For a chip line whose entire selling point has always been price-performance, the most important number was missing at launch: M9g pricing had not been published when the instances went generally available. Without it, the price-performance case — including any comparison against GPU-based inference for the same agentic workloads — cannot be modeled, only asserted. The lineup is also partial. The general-purpose M9g and storage-focused M9gd are here, but the compute-optimized C9g and memory-optimized R9g instances are not due until later in 2026, so enterprises weighing Graviton5 for their most demanding inference or analytics jobs are evaluating it against a family that is not yet complete.
The Graviton5 launch is one move in a broader shift. AWS has said Graviton accounts for more than half of all new CPU capacity it has added over the past three years, and its custom-silicon business has crossed a $20 billion annual run rate. Its 192 cores now match the top core counts from AMD and exceed Intel's, and it sits alongside Google's Axion and Microsoft's Cobalt as part of a hyperscaler move to custom Arm silicon that is steadily eroding x86's hold on the data center.
Read more: x86 Data Center Dominance Ends: Arm Crosses 50% Hyperscaler CPU Share at Computex
Both instance types run on the sixth-generation AWS Nitro System, which offloads networking, storage, security, and management to dedicated Nitro Cards so the main CPU can focus on customer workloads. AWS says the new Nitro generation delivers virtually all of a server's compute and memory to workloads while preventing any other system or person — including AWS's own operators — from logging into EC2 servers, reading instance memory, or accessing customer data. The notable claim is that its Nitro Isolation Engine uses formal verification, a method that mathematically proves a property holds rather than testing or auditing for it, to guarantee that isolation. That is a rigorous approach if borne out, but it remains AWS's claim for now; the company says it plans to let customers review the implementation and the resulting proofs, which has not yet happened.
What is AWS Graviton5?
Graviton5 is Amazon's fifth-generation custom, Arm-based server processor, available through Amazon EC2 M9g and M9gd instances as of June 10, 2026. It places 192 Arm Neoverse V3 cores in a single package built from four chiplets on TSMC's 3nm process, with 192 MB of L3 cache, DDR5 memory, and PCIe Gen 6, and AWS positions it for agentic AI as well as general-purpose cloud workloads.

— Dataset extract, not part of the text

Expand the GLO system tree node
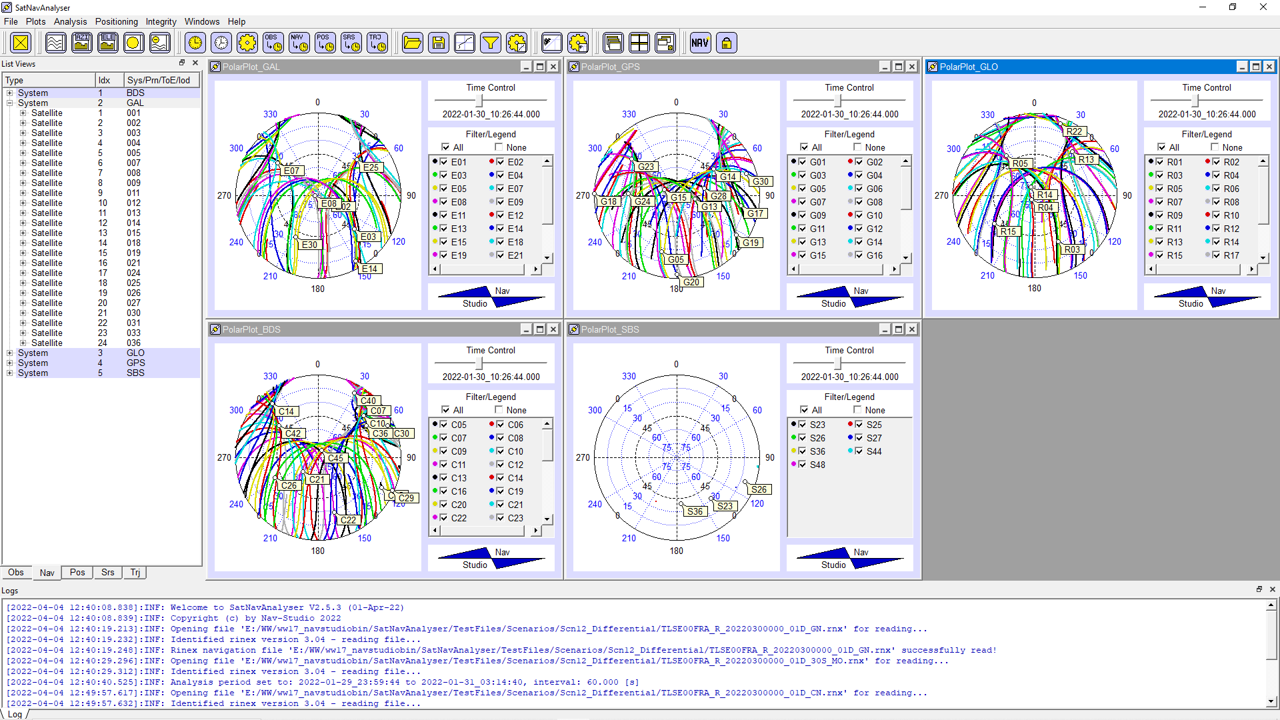 coord(10,353)
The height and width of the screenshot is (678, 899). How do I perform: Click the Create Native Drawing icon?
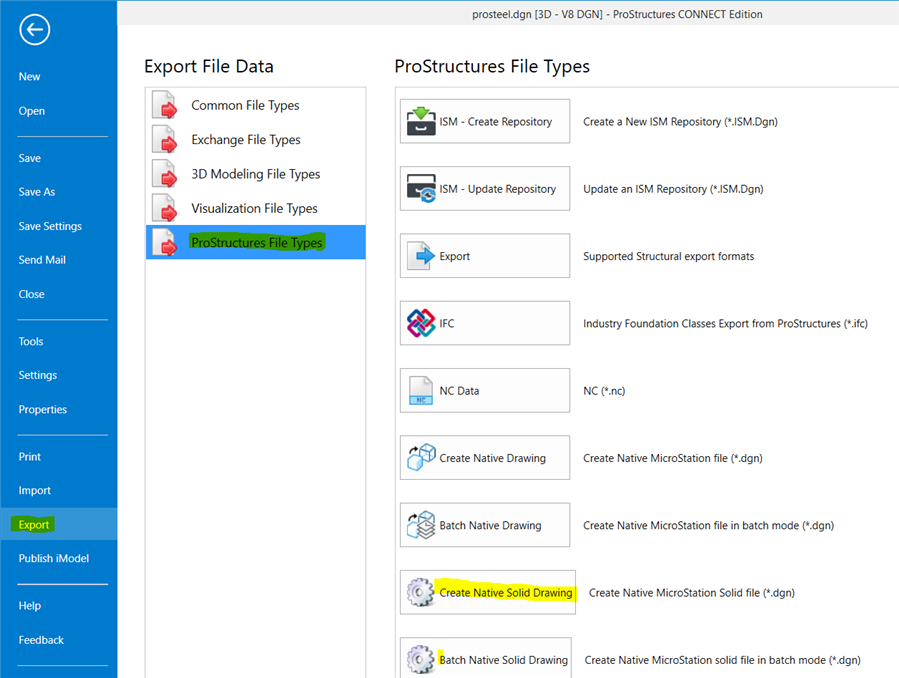click(x=421, y=458)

Why is Graviton5 pitched for agentic AI?
Agentic AI — software agents that reason through steps, generate code, and coordinate many concurrent tasks — leans heavily on the CPU for orchestration rather than the GPU, and can leave accelerators idle if the CPU stalls. AWS argues Graviton5's high core count, larger cache, and faster memory keep those concurrent environments moving and the accelerators fed, which is why it leads with the agentic-AI use case.
Is Graviton5 faster than x86 chips?
AWS reports large gains over its own Graviton4 and notes that Graviton5's 192 cores match the highest core counts from AMD and exceed Intel's. But the launch figures are AWS's own "up to" claims, and independent benchmarks against current x86 server chips were not yet available, so direct comparisons remain unverified for now.
How much do M9g instances cost?
AWS had not published pricing for the M9g instances when they became generally available. Because Graviton's main selling point is price-performance, the missing pricing makes it impossible to model the cost case — including against GPU-based inference — until AWS releases the rates.